Kristi Kates - September 27th, 2010
Pete Yorn - Pete Yorn - Vagrant
Singer-songwriter Yorn, a veteran of the indie-folk scene, threw this
set together with far less foresight and planning than one would think
for a collection of songs of this quality. The album was actually
recorded in five days by Yorn along with The Pixies’ Frank Black in an
impromptu studio, eleven songs in all with minimal production and a
whole lot of Yorn-style musical introspection.

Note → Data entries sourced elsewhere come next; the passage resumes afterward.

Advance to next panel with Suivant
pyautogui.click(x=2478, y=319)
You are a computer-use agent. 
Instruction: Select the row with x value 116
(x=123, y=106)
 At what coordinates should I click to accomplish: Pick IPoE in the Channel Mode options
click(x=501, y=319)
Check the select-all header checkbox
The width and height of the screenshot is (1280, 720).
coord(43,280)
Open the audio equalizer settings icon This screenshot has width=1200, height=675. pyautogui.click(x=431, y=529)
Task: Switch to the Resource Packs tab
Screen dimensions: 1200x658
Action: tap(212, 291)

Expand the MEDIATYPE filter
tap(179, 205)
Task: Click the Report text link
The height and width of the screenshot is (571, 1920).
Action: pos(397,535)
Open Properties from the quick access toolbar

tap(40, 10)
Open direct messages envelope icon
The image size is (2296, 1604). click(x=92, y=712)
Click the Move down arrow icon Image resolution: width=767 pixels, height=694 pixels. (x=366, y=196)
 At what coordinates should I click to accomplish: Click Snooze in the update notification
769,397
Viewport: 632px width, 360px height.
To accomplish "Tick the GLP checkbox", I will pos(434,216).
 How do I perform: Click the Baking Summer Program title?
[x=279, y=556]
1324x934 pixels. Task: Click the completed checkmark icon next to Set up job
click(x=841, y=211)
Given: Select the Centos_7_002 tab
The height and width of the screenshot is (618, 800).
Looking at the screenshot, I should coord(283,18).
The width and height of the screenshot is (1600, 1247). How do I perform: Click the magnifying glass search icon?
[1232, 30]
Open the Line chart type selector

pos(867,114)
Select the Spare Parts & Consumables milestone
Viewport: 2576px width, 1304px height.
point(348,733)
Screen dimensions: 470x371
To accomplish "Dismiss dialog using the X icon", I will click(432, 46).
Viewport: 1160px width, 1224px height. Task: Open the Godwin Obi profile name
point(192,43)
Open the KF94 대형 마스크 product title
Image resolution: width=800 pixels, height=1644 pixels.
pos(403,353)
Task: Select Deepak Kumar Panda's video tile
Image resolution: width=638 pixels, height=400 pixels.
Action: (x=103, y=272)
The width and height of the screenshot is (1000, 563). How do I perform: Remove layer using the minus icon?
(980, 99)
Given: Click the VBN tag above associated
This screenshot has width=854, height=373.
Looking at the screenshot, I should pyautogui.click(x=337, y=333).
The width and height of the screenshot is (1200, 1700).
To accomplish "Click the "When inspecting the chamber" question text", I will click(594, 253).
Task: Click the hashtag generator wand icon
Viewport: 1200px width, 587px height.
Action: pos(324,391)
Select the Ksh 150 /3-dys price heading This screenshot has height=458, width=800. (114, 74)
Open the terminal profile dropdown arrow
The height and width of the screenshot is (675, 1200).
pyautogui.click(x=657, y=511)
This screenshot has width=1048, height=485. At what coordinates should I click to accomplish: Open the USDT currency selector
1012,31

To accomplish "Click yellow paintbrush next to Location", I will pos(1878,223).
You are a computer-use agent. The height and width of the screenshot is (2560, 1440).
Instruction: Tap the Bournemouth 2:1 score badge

The album’s first
single, “Sans Fear,” finds Yorn pondering the end of a relationship,
but he recovers fairly quickly (at least album-side) once the
follow-up tunes arrive, from “Rock Crowd” (an ode to his fans), the
witty “Velcro Shoes,” and the singledom anthem “Future Life.”

Marc Cohn - Listening Booth: 1970 - Saguaro Road Records
Casual Cohn listeners will most likely recollect his first hit (that’s
still a radio staple), “Walking in Memphis,” with its Tennessee town
imagery and Elvis references; but Cohn’s got a lot more than that up
his musical sleeves. In addition to his other original works, he’s
taken on this interesting self-assigned task; to take classic songs
from a certain year (in this case, obviously, 1970), and interpret
them his way, a cover album with a focus, if you will. He applies his
neofolk skills here to the likes of songs by John Lennon, Van
Morrison, Smokey Robinson, Simon and Garfunkel and Cat Stevens, among
others, all pushed through the boards by the talented producer John
Leventhal.

The Who - Live at the Isle of Wight - Eagle Records
Often considered one of the best live shows of The Who on audio
record, the band cranked out the rock well into the dark of night
during this concert, the pinnacle of a legendary concert fest that
also included performances by Miles Davis and The Doors. The Who
performs most of Tommy on this revitalized set, and includes plenty of
songs that are known today as classic, timeless The Who singles -
“Pinball Wizard,” “My Generation,” and “Magic Bus” among them. Thirty
tracks in all help encapsulate the concert evening into a great
reminiscence, and a more than worthy Who album to add to your
collection.

Mumford & Sons - Sigh No More - Glass Note
They seemed to arrive out of nowhere late this past summer, this
quartet of old-timey folk-pop-rockers from West London; but Mumford
and Sons have actually been around, albeit under the scene, since
2007. The four musician pals’ sound is most remiscent of Kings of
Leon, with this new album having been produced by Markus Dravs, who
most recently added his skills to one of Arcade Fire’s sets. Layered
harmonies and acoustic instruments set the stages for songs like the
title track, with its spare arrangement; other highlights include “The
Cave,” “I Gave You All,” and “Dust Bowl Dance,” alternately festooned
with everything from guitars to retro banjo sounds.